Accelerate drug discovery by building and turning data into actionable insights

The prioritization of hits from large compound lists for further follow-up is a challenging task for medicinal chemists. During this step of drug discovery, multiple parameters such as synthetic accessibility, target specificity, physicochemical properties, and potential toxicities, in addition to desired biological activity, must be considered simultaneously. Increasing amounts of biological data are accumulating in the pharmaceutical industry and published literature (including journals and patents).
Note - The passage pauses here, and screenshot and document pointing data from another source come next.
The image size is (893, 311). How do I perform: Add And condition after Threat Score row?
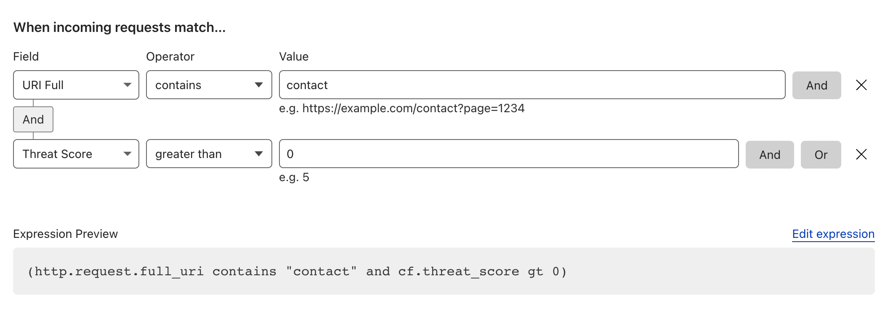pyautogui.click(x=770, y=155)
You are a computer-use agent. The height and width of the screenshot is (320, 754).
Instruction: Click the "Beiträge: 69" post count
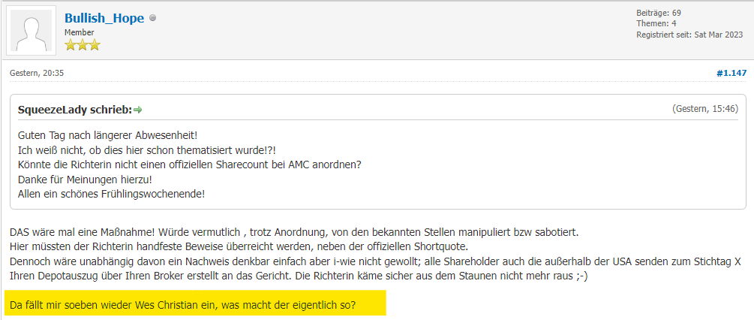[658, 13]
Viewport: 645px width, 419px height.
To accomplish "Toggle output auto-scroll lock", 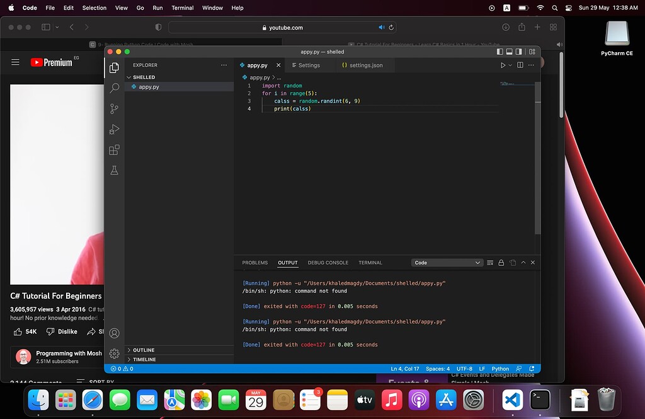I will 501,263.
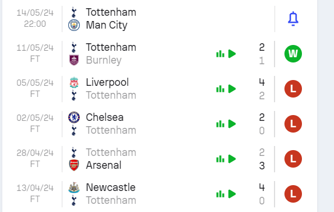Open stats icon for Chelsea vs Tottenham match
The height and width of the screenshot is (212, 334).
pyautogui.click(x=220, y=124)
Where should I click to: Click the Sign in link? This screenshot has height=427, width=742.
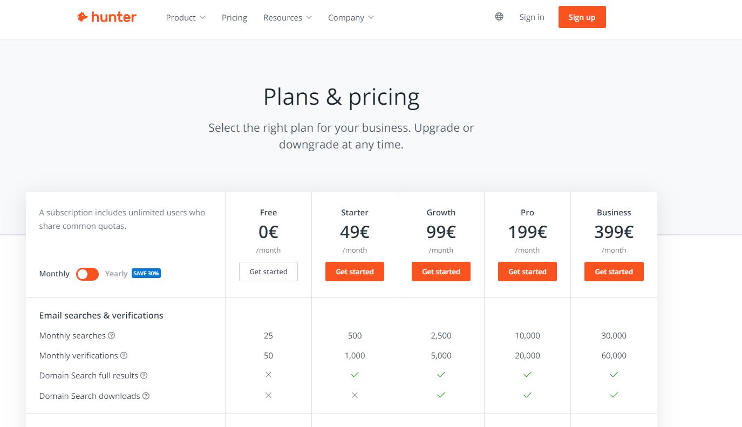pyautogui.click(x=532, y=17)
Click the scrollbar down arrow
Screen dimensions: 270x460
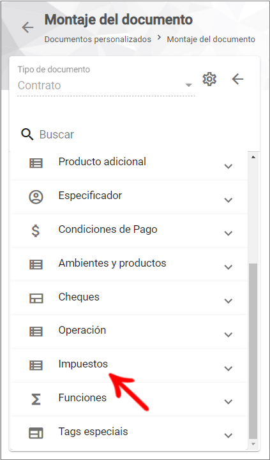(x=253, y=444)
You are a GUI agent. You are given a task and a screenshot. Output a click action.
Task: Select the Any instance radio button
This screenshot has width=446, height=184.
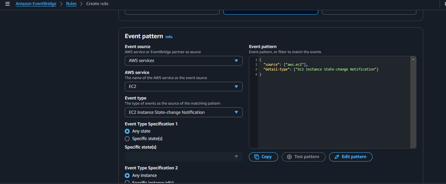point(127,175)
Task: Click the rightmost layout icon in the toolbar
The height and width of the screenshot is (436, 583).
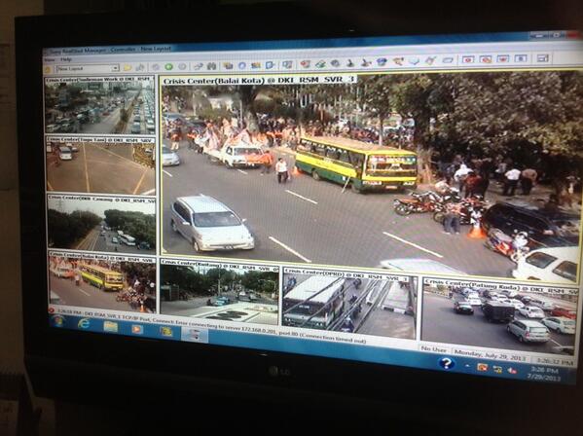Action: 543,58
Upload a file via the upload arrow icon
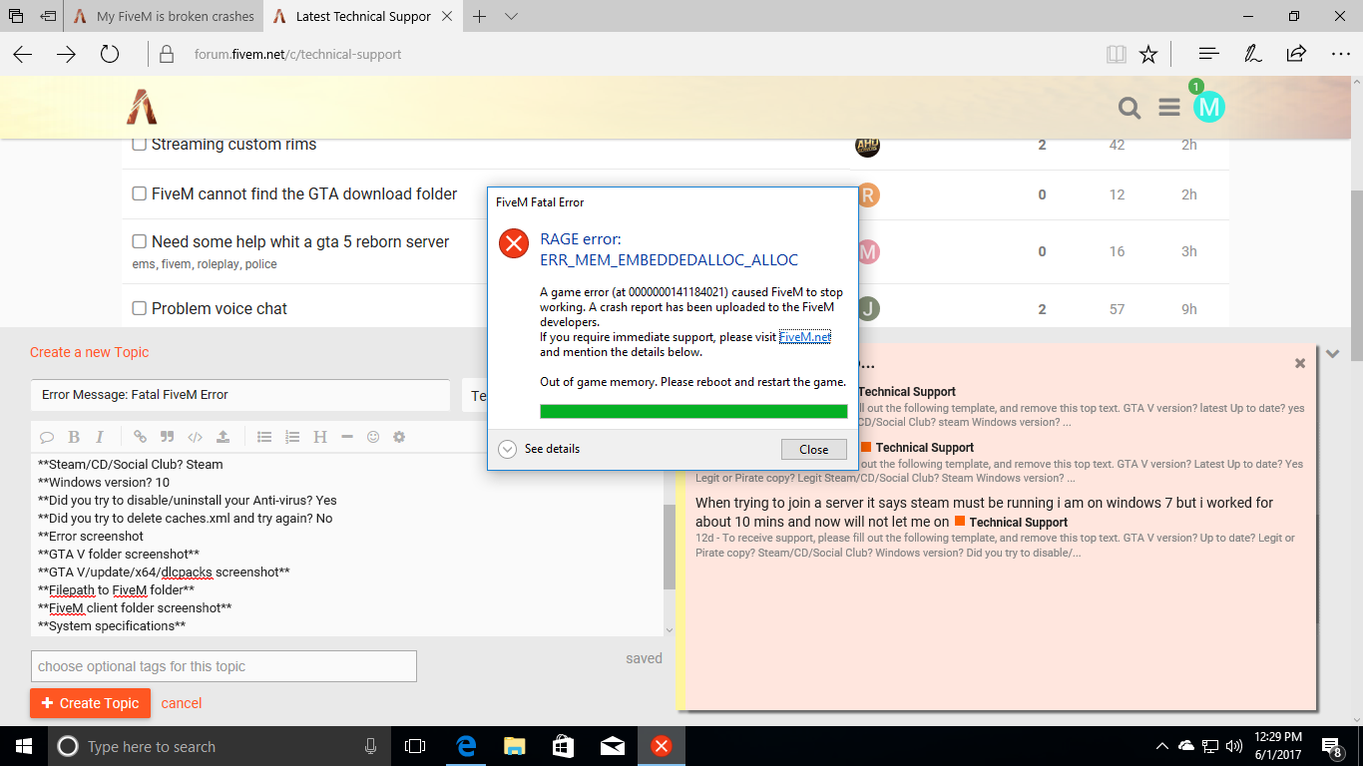 (x=222, y=436)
However, data does not equal actionable information, and guidelines for appropriate data capture, harmonization, integration, mining, and visualization need to be established to fully harness its potential. Here, we describe ongoing efforts at Merck & Co. to structure data in the area of discovery chemistry. We are integrating complementary data from both internal and external data sources (Reaxys) into one, and will demonstrate how this well-curated database facilitates compound set design, tool compound selection, target deconvolution in phenotypic screening, and predictive model building (e.g. target prediction).

Early in the discovery process, chemists select a subset of compounds for further research, often from many viable candidates. These decisions determine the success of a discovery campaign, and ultimately what kind of drugs are developed and marketed to the public. We present our findings in the context of complex problem solving and decision theory, and discuss the implications on drug discovery.